#### [Provided passage]
Start of Block

Marius Siegert

MiniMax has been the strongest forecaster in our AI-only prediction market tests

by


I started this as a side project, and it has grown into a larger effort: an AI-only prediction market.

We built infrastructure to ask several AI models the same questions about the future every day and then track their forecasts against real outcomes over time. Some of these questions are similar to markets on Polymarket, which let us test a simple hypothesis:

Are LLMs more rational than the prediction market crowd?

To explore that, we ran a strategy where we entered trades whenever there was a large divergence between Polymarket odds and model-generated odds for the same event.

So far, the results have been surprisingly strong. Over the last 3 months, MiniMax has shown the best forecasting performance in our setup, and the broader model set has also done better than we expected.

Obviously, this is still a small sample, so I would not claim this proves that LLMs are generally better than markets. But at least in this dataset, the results support the idea that models can sometimes identify mispricings before the crowd fully incorporates the information.

That raises a few questions I think are interesting for this forum and for the MiniMax team:

  • What do you think explains MiniMax’s edge in this kind of forecasting task?

  • Has anyone else compared MiniMax forecasts directly against prediction market prices?

  • Which prompting or aggregation methods seem to improve calibration the most? (ReAct?)

I think this is an interesting early signal, and I’d be curious whether others are seeing similar behavior.

54 views

Add a comment

Replies

Best
Abdullah Mohamed

The idea of treating LLMs as a contrarian signal against prediction markets is pretty clever. Markets are supposed to be efficient but they're also driven by sentiment, recency bias, and sometimes just herd behavior. If a model can strip that out and just look at the information coldly, there's a real window there.

What I'd want to know is whether MiniMax's edge comes from the model itself or from how you're prompting it. Like, did you test the same prompts across all models? Because sometimes the "best" model is really just the one that responds best to a specific prompting style, not the one with better reasoning. That distinction matters a lot if you're trying to figure out why it's winning.

End of Block

#### [Provided material]

Start of Block

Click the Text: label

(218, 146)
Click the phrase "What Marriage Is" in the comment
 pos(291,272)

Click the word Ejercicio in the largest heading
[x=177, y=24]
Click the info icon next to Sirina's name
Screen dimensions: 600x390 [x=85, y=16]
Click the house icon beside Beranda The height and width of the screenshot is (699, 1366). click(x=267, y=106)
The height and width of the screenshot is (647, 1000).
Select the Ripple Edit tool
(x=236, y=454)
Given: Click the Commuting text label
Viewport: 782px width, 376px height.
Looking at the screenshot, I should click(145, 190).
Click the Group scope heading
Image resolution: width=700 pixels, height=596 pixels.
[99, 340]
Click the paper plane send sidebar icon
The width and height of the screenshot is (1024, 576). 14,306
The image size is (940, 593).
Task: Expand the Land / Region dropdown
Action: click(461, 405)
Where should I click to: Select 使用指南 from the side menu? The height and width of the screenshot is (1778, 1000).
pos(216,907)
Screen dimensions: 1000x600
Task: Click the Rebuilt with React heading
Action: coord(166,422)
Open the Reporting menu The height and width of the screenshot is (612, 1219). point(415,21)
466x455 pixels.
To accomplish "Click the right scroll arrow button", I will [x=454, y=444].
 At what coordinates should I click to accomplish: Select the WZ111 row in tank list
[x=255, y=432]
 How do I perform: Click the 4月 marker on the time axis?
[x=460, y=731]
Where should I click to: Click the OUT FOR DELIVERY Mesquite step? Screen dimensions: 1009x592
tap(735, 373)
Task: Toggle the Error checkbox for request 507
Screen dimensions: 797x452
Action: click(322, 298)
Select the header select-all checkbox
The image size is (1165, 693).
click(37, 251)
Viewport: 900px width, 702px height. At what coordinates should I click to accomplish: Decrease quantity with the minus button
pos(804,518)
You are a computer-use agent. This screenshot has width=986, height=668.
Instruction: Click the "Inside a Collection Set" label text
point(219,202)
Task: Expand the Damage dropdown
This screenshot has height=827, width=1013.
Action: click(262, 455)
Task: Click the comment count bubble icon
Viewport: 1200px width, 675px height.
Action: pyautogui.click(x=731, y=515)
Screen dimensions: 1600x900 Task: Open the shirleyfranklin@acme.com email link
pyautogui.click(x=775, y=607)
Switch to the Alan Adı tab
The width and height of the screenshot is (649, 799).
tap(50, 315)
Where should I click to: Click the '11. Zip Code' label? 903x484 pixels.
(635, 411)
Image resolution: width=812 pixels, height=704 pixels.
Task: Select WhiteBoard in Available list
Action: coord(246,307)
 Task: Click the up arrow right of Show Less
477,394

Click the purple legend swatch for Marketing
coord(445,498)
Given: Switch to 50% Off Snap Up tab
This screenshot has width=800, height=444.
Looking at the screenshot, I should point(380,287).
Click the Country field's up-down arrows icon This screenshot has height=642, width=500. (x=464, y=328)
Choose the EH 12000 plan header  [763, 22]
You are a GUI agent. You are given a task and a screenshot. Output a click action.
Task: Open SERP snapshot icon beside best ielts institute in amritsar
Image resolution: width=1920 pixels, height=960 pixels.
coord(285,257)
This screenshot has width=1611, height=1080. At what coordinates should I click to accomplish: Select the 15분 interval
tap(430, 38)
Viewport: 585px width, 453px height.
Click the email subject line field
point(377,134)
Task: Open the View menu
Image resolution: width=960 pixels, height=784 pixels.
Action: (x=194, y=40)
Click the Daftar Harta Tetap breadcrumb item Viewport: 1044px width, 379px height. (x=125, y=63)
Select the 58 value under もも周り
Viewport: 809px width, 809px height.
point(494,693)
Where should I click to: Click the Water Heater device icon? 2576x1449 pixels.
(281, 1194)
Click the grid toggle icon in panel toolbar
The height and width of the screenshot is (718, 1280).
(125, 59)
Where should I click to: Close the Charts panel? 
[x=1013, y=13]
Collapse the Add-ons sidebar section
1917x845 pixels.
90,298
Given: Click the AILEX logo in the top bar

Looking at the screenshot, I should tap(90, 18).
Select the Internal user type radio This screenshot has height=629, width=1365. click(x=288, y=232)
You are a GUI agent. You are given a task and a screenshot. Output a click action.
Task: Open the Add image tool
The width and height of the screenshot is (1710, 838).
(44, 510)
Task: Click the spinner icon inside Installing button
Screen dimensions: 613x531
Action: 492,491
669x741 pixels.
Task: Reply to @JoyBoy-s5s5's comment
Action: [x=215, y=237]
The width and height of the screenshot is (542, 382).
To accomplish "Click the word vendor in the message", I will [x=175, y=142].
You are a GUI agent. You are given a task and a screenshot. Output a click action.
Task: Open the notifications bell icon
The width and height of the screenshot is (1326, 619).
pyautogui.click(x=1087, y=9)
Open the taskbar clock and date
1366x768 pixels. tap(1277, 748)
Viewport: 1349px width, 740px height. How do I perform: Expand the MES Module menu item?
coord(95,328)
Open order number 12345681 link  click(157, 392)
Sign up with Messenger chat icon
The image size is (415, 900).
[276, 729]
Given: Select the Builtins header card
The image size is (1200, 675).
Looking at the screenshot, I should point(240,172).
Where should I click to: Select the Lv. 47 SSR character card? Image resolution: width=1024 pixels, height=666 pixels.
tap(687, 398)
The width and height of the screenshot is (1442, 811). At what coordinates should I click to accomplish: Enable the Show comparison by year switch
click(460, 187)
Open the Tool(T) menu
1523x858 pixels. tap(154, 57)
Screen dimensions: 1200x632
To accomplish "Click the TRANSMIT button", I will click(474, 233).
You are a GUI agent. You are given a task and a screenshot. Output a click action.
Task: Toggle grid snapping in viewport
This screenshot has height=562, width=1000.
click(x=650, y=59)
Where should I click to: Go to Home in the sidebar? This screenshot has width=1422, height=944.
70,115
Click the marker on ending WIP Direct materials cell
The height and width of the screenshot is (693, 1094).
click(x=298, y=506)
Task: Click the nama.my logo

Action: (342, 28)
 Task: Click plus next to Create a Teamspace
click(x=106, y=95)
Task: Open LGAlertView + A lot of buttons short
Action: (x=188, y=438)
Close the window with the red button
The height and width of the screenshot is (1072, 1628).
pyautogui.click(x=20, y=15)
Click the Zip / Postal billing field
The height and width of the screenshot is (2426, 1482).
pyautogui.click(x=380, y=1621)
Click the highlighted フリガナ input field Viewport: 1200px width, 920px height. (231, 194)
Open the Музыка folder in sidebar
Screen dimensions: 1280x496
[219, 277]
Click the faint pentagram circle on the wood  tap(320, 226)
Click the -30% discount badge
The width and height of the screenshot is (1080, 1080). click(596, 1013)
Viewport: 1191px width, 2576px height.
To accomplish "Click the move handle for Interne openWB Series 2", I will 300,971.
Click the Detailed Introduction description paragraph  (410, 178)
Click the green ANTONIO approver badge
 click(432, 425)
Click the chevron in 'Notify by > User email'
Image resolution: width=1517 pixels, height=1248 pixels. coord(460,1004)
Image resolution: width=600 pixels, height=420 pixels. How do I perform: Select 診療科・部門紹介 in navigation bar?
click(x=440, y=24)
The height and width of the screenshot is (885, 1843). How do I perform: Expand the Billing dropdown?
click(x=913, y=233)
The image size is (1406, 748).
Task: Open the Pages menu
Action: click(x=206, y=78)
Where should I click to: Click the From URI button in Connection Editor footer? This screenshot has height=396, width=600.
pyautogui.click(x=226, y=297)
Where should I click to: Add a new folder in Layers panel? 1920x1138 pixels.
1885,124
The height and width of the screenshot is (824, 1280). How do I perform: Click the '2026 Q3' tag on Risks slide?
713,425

End of Block

#### [Problem A]
In the prediction market thread, over what period has MiniMax shown the best forecasting performance?
#### [Problem B]
The reply in the prediction market thread says markets are driven by several things besides efficiency. List all of them.

#### [Output A]
The last 3 months.

#### [Output B]
Sentiment, recency bias, and herd behavior.